**Recorded information:**
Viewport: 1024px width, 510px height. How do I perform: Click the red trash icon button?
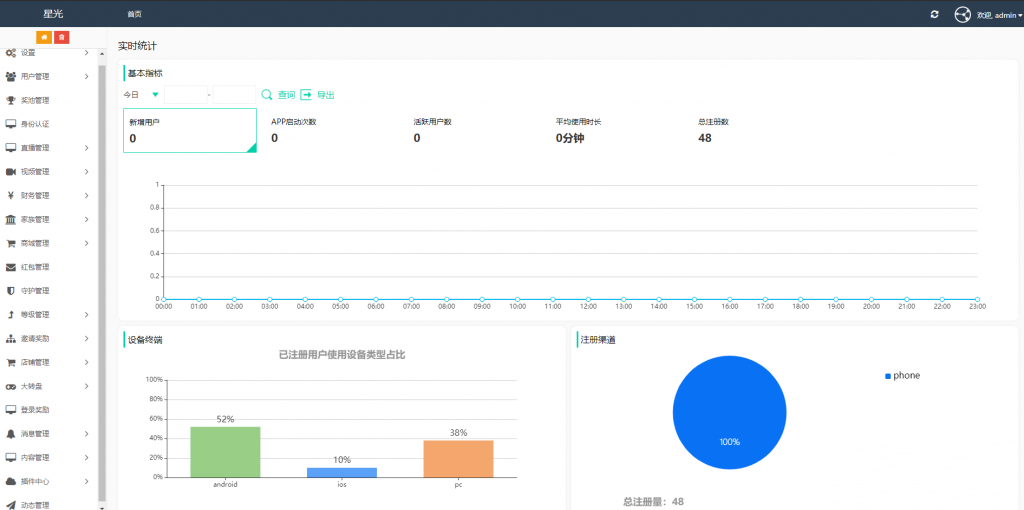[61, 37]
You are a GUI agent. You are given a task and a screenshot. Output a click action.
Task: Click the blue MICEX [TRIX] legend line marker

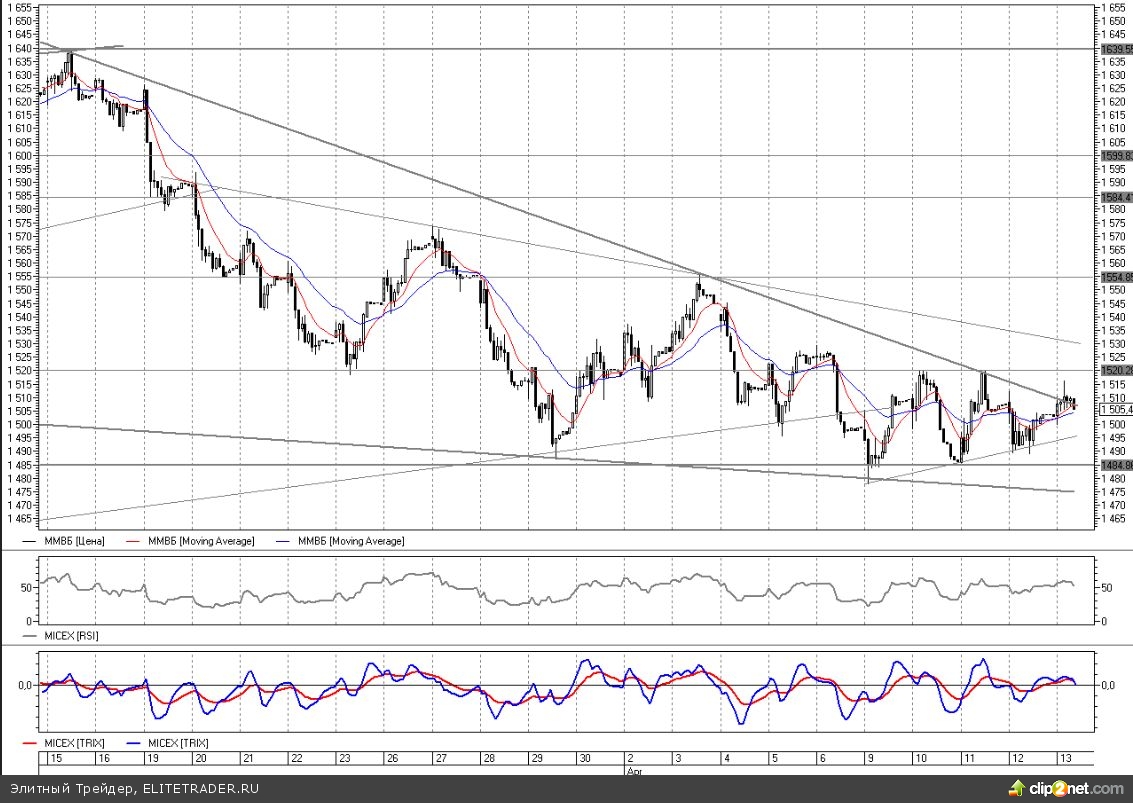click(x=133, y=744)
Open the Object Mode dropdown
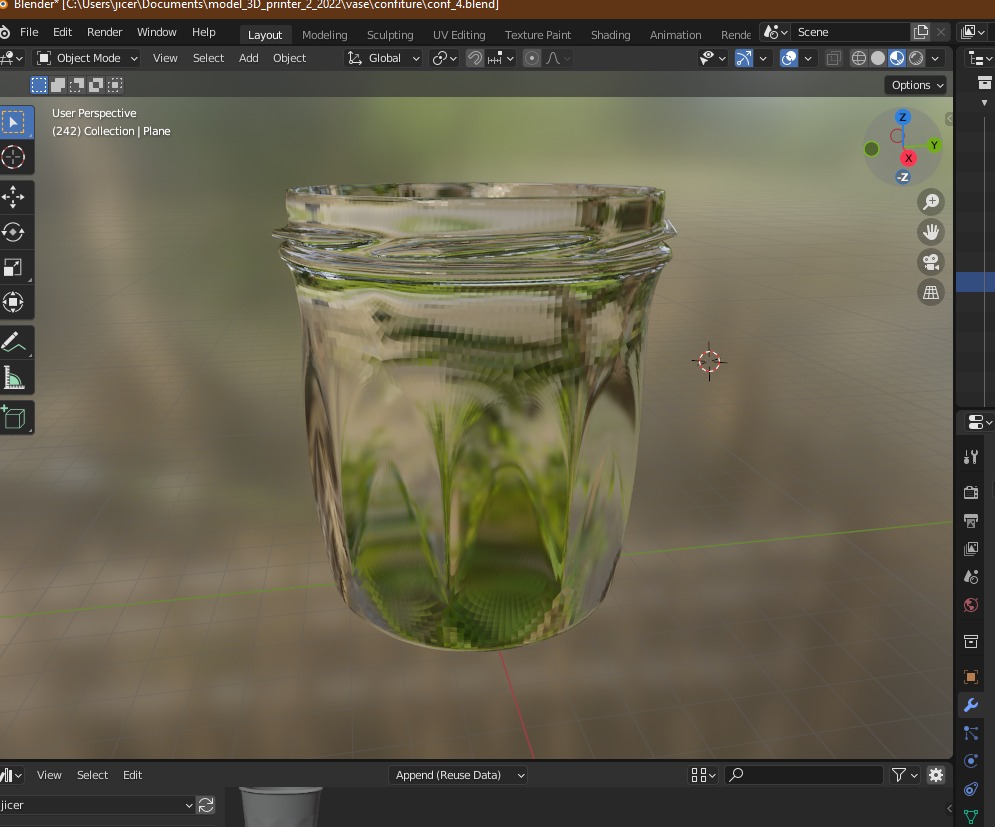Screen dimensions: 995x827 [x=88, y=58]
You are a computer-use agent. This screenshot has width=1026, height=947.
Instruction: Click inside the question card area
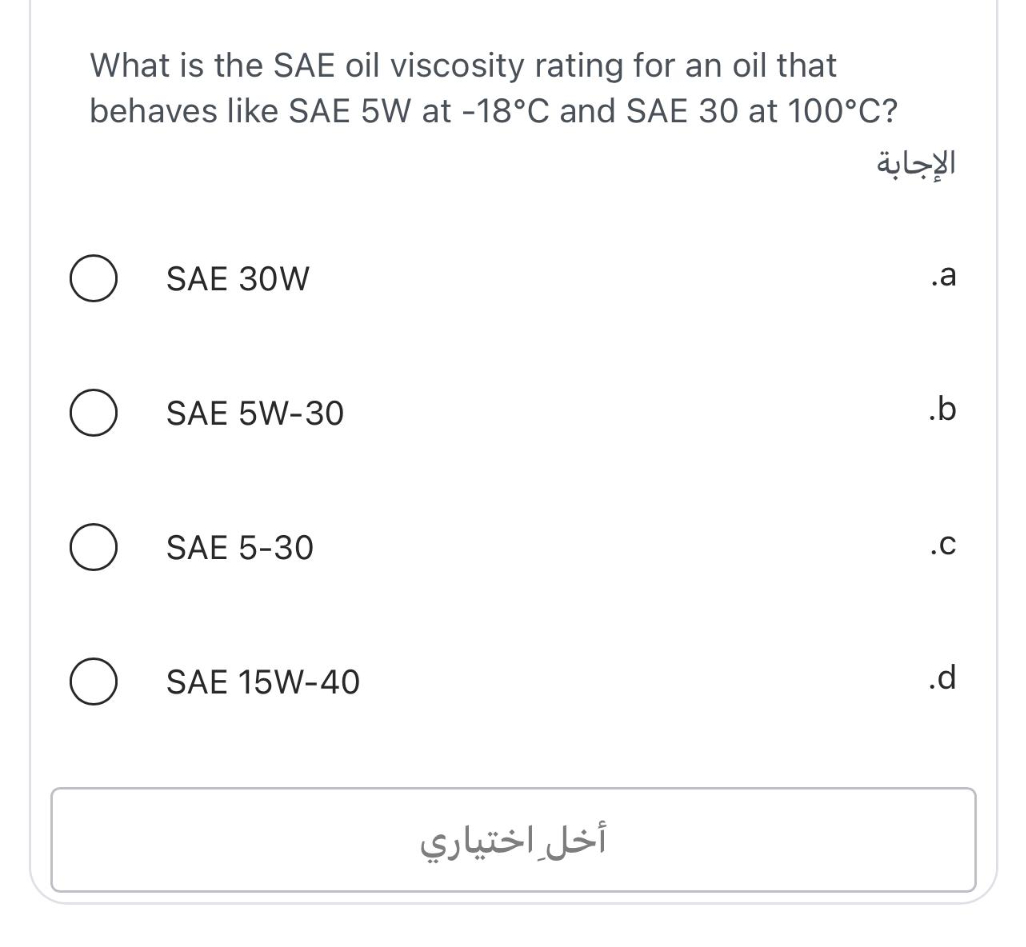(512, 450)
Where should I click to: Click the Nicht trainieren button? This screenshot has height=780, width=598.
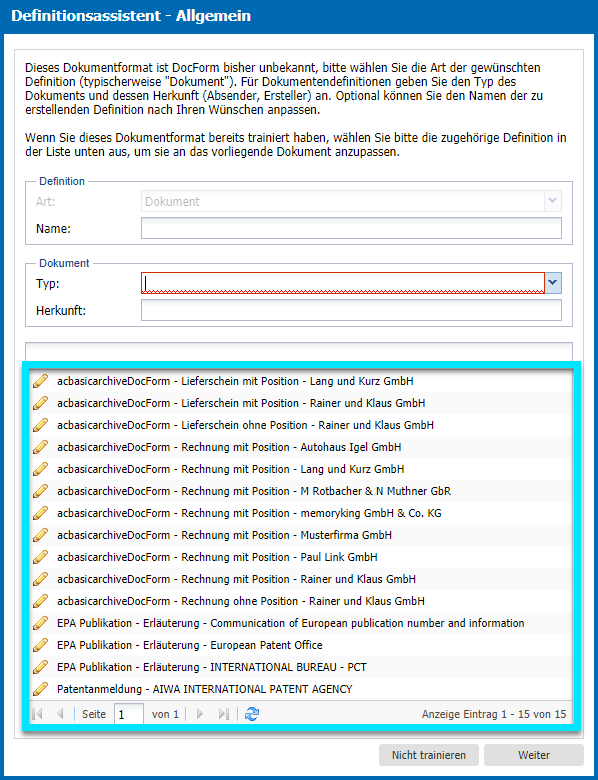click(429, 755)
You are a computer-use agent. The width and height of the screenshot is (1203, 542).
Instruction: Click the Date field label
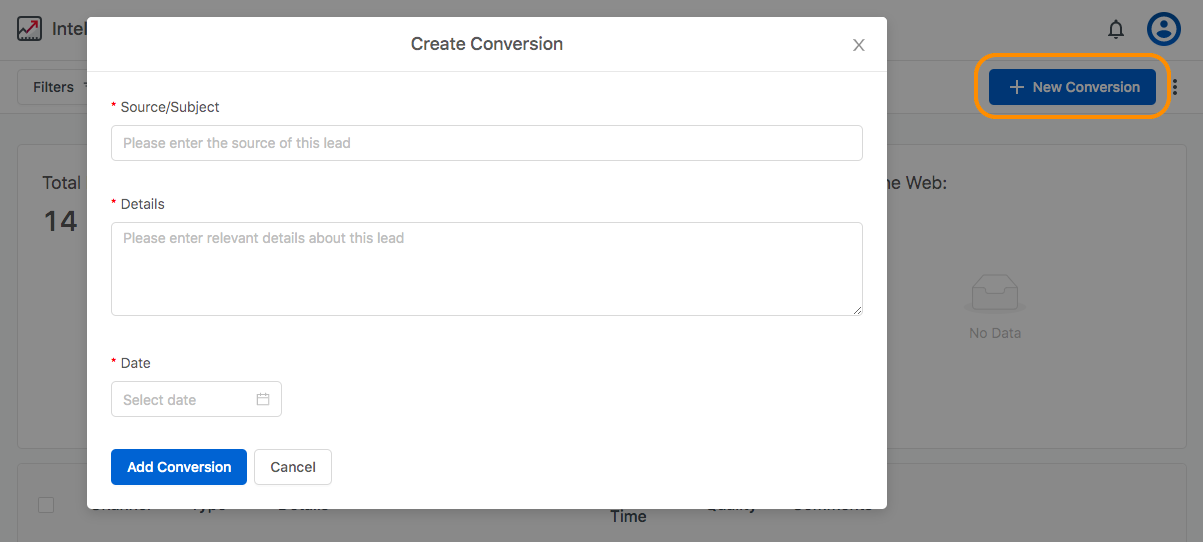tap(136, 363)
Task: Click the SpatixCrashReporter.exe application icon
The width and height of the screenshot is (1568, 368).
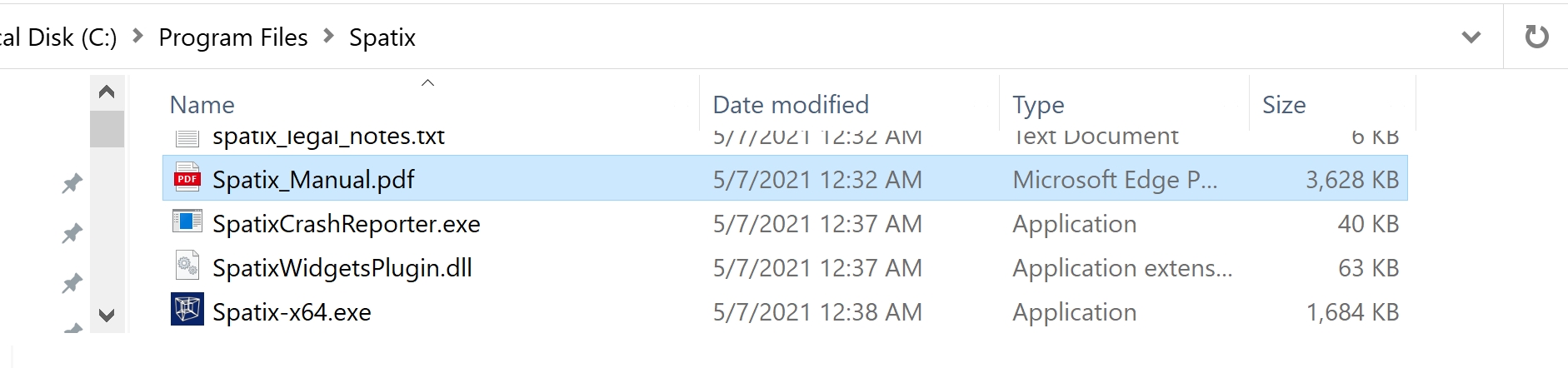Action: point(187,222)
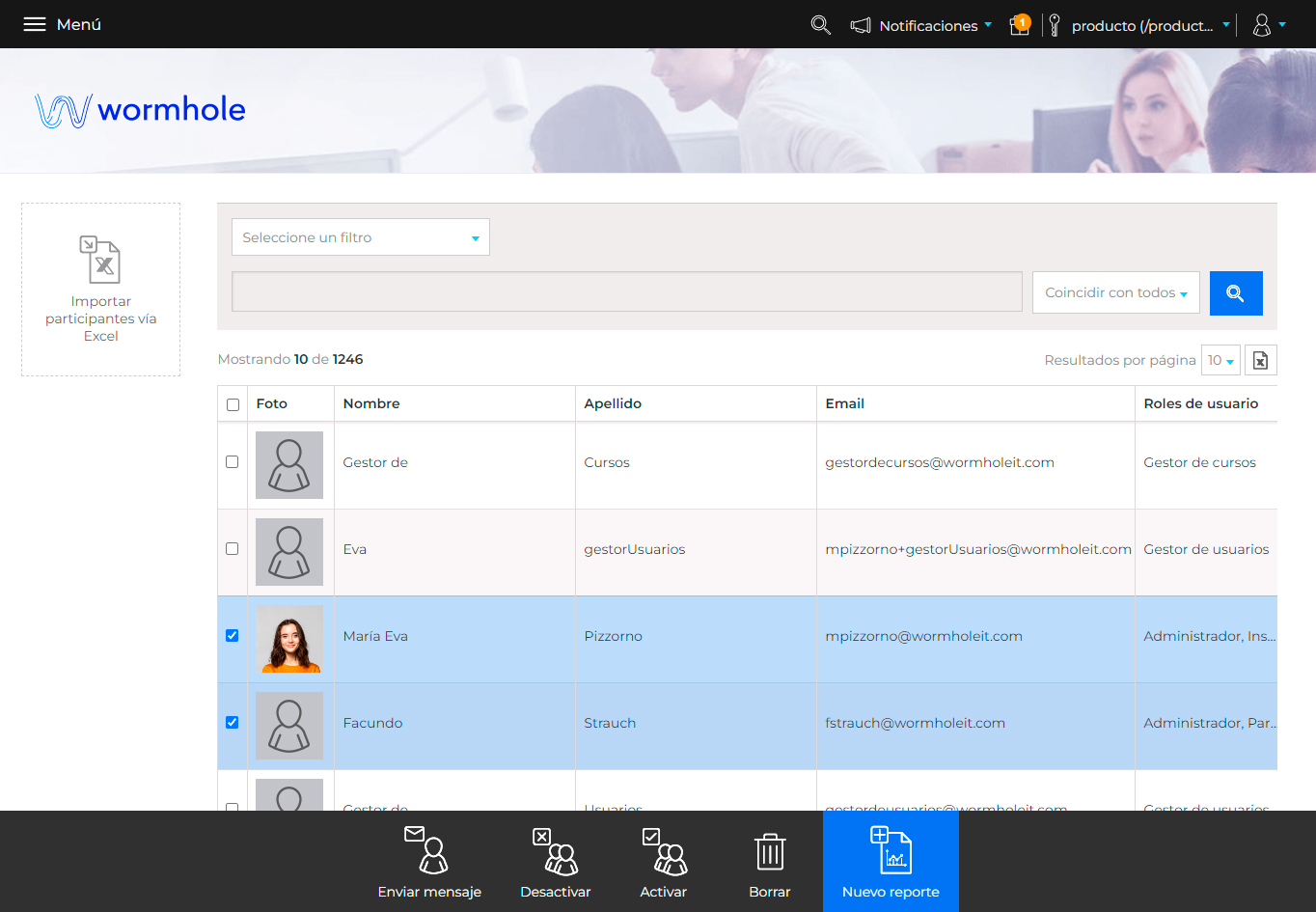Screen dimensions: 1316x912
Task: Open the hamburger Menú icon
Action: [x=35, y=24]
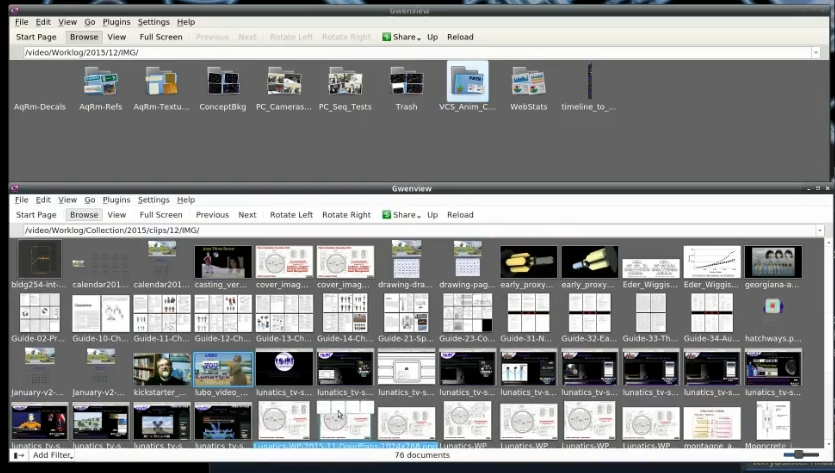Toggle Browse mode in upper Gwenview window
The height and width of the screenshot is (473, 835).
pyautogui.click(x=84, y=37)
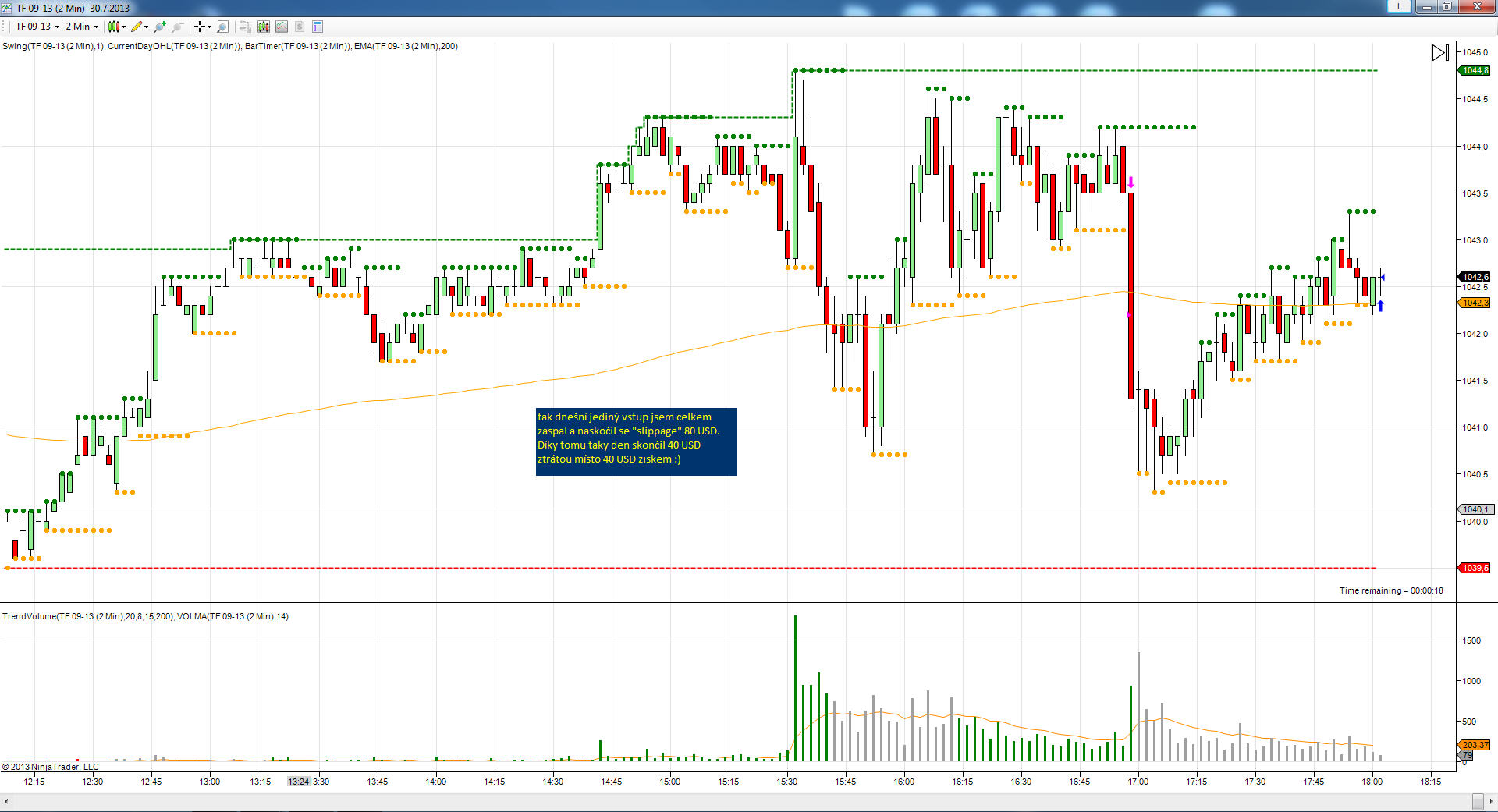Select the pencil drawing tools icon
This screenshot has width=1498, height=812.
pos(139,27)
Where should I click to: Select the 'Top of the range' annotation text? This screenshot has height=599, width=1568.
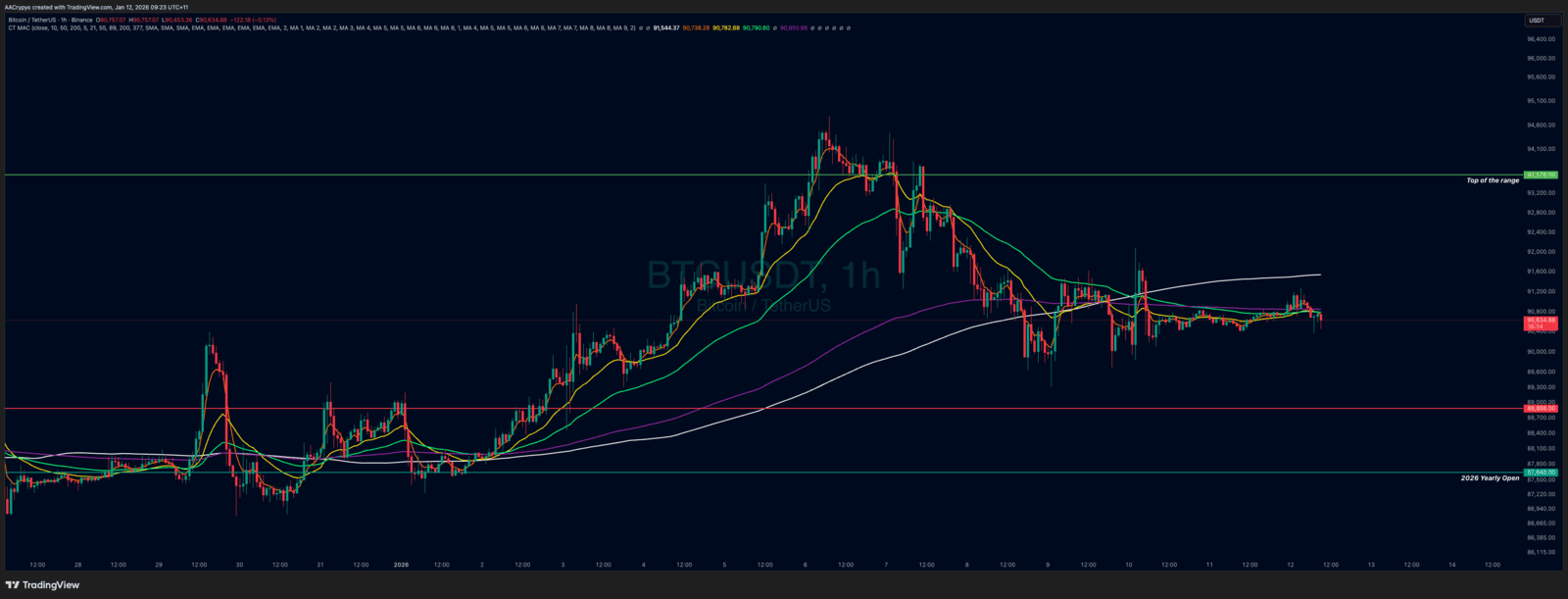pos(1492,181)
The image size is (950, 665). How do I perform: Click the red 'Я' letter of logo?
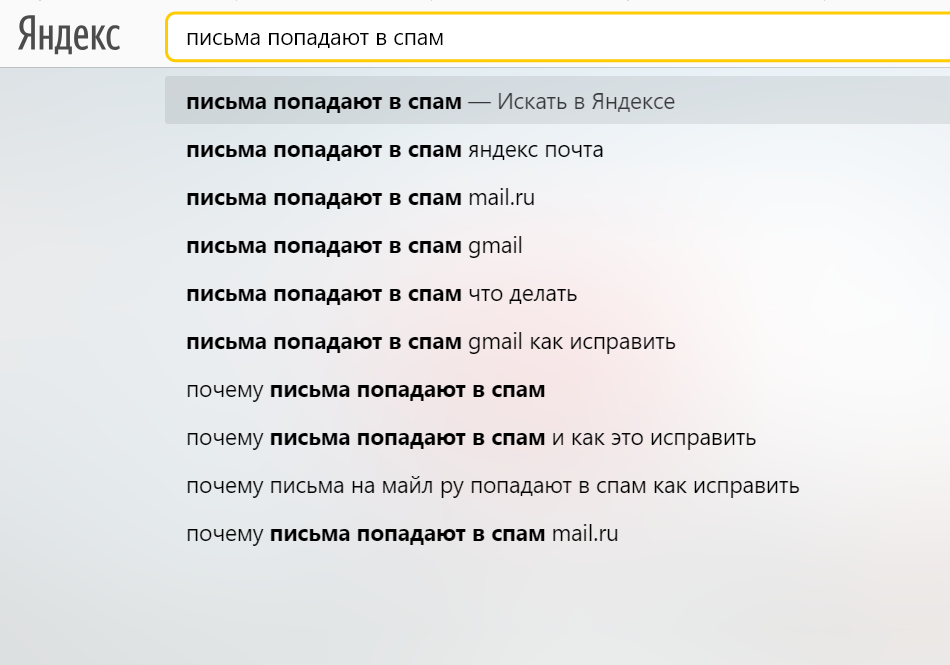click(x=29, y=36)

**Exercise:** Count the lines of the data that hold the word "computer". Report the count and nothing more.

**Result for this task:** 2